I would like to remove gridlines from a scanned document using Python to make them easier to read.
Here is a snippet of what we're working with:
As you can see, there are inconsistencies in the grid, and to make matters worse the scanning isn't always square. Five example documents can be found here.
I am open to whatever methods you may suggest for this, but using openCV and pypdf might be a good place to start before any more involved breaking out the machine learning techniques.
This post addresses a similar question, but does not have a solution.
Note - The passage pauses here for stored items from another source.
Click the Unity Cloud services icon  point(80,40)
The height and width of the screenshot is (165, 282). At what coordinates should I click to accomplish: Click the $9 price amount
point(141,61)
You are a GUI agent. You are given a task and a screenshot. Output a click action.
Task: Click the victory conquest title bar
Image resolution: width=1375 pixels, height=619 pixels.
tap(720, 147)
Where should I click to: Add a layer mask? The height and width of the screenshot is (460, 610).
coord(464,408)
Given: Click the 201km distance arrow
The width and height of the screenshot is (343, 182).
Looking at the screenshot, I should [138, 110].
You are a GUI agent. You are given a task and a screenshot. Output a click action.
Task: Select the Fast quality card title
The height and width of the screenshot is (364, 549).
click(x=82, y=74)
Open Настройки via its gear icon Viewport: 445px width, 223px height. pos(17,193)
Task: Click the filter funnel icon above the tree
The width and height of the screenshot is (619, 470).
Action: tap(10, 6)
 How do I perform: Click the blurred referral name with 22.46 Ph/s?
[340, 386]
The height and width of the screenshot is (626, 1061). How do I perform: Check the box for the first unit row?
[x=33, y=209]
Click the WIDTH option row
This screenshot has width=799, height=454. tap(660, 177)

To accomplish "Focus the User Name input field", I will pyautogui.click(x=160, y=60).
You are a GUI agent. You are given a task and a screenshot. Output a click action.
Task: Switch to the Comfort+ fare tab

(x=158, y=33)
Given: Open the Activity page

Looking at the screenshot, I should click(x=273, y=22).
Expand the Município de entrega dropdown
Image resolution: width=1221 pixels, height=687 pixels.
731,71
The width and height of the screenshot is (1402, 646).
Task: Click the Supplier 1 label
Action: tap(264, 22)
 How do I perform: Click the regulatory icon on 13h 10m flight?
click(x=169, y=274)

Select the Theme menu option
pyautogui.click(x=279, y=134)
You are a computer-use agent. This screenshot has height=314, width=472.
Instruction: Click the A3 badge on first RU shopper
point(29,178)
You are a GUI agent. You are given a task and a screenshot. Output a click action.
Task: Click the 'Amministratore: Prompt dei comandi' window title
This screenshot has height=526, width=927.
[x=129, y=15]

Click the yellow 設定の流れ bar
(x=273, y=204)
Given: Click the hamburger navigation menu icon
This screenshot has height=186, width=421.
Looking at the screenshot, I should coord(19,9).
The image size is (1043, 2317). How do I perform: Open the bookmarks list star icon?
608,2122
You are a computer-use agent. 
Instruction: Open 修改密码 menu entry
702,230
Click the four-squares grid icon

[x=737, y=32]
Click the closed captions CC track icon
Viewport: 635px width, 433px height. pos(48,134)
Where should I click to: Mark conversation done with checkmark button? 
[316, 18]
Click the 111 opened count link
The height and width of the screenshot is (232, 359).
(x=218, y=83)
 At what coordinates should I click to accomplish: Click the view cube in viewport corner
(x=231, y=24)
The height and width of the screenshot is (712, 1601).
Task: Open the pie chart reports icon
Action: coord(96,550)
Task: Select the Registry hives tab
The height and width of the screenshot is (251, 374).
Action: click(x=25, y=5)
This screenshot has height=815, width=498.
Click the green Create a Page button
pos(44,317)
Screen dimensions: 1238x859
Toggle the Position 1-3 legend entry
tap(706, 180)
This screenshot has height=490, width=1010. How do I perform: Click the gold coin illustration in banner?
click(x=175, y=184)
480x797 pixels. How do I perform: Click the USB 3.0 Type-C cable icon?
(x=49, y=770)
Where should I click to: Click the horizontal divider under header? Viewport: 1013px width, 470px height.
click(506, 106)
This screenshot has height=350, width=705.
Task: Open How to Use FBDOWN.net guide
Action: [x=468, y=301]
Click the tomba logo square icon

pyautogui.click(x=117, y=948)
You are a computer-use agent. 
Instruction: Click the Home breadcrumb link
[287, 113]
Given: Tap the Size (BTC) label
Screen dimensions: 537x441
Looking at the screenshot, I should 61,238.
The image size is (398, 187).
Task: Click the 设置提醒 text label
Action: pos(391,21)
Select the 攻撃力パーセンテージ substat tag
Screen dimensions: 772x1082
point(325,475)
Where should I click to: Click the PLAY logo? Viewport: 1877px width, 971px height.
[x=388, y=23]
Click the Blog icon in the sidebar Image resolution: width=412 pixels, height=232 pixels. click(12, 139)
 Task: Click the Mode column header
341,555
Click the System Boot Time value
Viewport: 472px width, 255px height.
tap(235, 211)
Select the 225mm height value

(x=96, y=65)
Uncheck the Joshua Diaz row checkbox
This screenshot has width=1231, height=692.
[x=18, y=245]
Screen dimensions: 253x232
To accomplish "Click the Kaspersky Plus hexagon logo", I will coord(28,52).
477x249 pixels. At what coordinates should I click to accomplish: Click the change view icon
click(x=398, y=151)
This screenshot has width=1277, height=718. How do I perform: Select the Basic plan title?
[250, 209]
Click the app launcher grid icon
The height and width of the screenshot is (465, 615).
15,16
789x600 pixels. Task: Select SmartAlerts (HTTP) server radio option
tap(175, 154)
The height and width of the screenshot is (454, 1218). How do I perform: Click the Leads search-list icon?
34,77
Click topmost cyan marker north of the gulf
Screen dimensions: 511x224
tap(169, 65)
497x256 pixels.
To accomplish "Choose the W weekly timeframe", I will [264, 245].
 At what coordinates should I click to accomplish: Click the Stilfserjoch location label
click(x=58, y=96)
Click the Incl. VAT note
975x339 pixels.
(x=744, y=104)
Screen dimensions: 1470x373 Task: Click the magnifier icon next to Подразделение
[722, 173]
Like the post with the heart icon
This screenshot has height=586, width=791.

The user posted the following code snippet which may be of interest (to be honest I have not tested it, I am just putting it here for your convivence).
import cv2
import numpy as np
def rmv_lines(Image_Path):
img = cv2.imread(Image_Path)
gray = cv2.cvtColor(img,cv2.COLOR_BGR2GRAY)
edges = cv2.Canny(gray,50,150,apertureSize = 3)
minLineLength, maxLineGap = 100, 15
lines = cv2.HoughLinesP(edges,1,np.pi/180,100,minLineLength,maxLineGap)
for x in range(0, len(lines)):
for x1,y1,x2,y2 in lines[x]:
#if x1 != x2 and y1 != y2:
cv2.line(img,(x1,y1),(x2,y2),(255,255,255),4)
return cv2.imwrite('removed.jpg',img)
I would prefer the final documents be in pdf format if possible.